As an aside before I begin my post, I love the concept of sketchnoting, and have not formally embraced it yet using technology (only paper and Sharpies). The ability to write down my thoughts in any format, using any colour, is very appealing. I now have a better appreciation of my students who doodle.
Teachers have always been socially conscious and discussed difficult issues with their students. As society has embraced technology, and our understanding of the world and its’ challenges has expanded, we are more aware than ever of the injustices occurring across the globe. Our students bring their concerns into our classrooms every day, and we hear challenging questions. Sometimes, it is difficult to discuss these questions because it is not our place (as teachers) to share our opinion. Out of respect for the views of parents, we must remain neutral and not ‘preach’ to our students, or bring our bias into the classroom. An educator’s job is to teach students how to gather information, think critically, and question what they hear and read.

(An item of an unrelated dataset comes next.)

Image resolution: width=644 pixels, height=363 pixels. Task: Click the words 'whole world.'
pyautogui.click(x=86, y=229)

Danielle McLaughlin, the Director of Education for the Canadian Civil Liberties Association and Canadian Civil Liberties Education Trust, wrote an article called “The King of Denmark and the Naked Mole Rat: Teaching Critical Thinking for Social Justice“, where she discusses the importance of teaching children to always ask questions and consider all perspectives. The most salient quotes are listed below.
Democracy does not, in fact, depend solely upon the rule of the majority; it depends upon the understanding that the majority should be subject to questions and that minority values and views will be tolerated where they do not cause significant harm (2012).

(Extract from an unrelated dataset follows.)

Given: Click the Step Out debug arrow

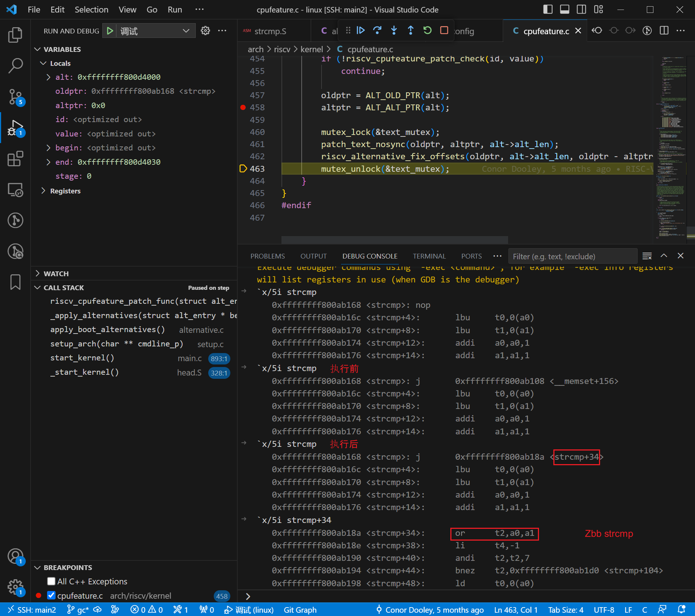Looking at the screenshot, I should coord(411,31).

As a Teacher-Librarian, my job is to ensure that students learn to look at all voices – the only way we truly understand an issue is to consider all perspectives. Each perspective tells a different story, and though we may not agree with that story, we must listen. By listening, we may learn and gain an understanding, and even begin to ask questions about our own beliefs. I always ask – is it true? fair? reasonable? just? moral?
We teach justice by actively and purposefully engaging those whose views differ from our own. We must do this consciously and creatively. We must invite disagreement, but also acknowledge that all points of view are not equally valid and justifiable (2012).
Questioning other perspectives is necessary to gain an understanding of an issue, especially for children, who sometimes struggle to understand a different point of view. I never really considered that “if we find everyone to be in agreement…we should acknowledge that someone is missing” (2012). The sad history of residential schools in our country is an example where an entire culture – First Nations People – was ignored. They were “missed”, and the point of view of the majority was just wrong. Removing children from their families, sending them to schools far away from home, and attempting to ‘erase the culture from them’ is unacceptable. As a child growing up in Canada, my education regarding First Nations was, in my memory, almost non-existent. I did not learn about the existence and damage of residential schools until I was well into my adult years. Why? I will ensure my students learn how to engage differing views and respectfully invite disagreement. The Canadian Civil Liberties Education Trust has created a series of videos that can be used with students aged 7 – 11 to learn about rights and freedoms.
The last quote from the article, “we need to encourage our children to find as many points of view as they can, and to ask questions we many never be able to answer, knowing that education for citizenship lies in the process of thinking critically about the many sides of an issue” (2012). Ms. McLaughlin discusses citizenship and concludes, rightly so, that our students raise money for a cause so that they “learn to be good citizens who assist people in need – particularly those who are less fortunate and who live in far-off countries” (2012). She asks, as I do, what about those less fortunate who live among us? The student in a Grade 3 class who lives in a foster home and has no parents, or a Grade 5 student who lost a library book and the first thing he tells me is his mom can’t pay for it because she has no money. We cannot ignore those in our own schools, but we also must be sensitive to their situations. Those students who are fortunate should be made aware that there are students in our community who are not as privileged, and maybe we should ask, “why not?”
RESOURCES FOR TEACHING SOCIAL JUSTICE/CRITICAL THINKING
Teaching Young Children About Bias, Diversity and Social Justice – Edutopia – This article includes 5 strategies for teaching social justice in the classroom. The most valuable suggestion is teaching social-emotional skills to our students on a regular basis.
Books Matter – The Best Kid Lit on Bias, Diversity and Social Justice – Anti-Defamation League – a list of the best books to use in the classroom – “Book collections for children should serve as “mirrors” that reflect the children and families in the school as well as “windows” that help children explore the true diversity of our world” (ADL, 2016).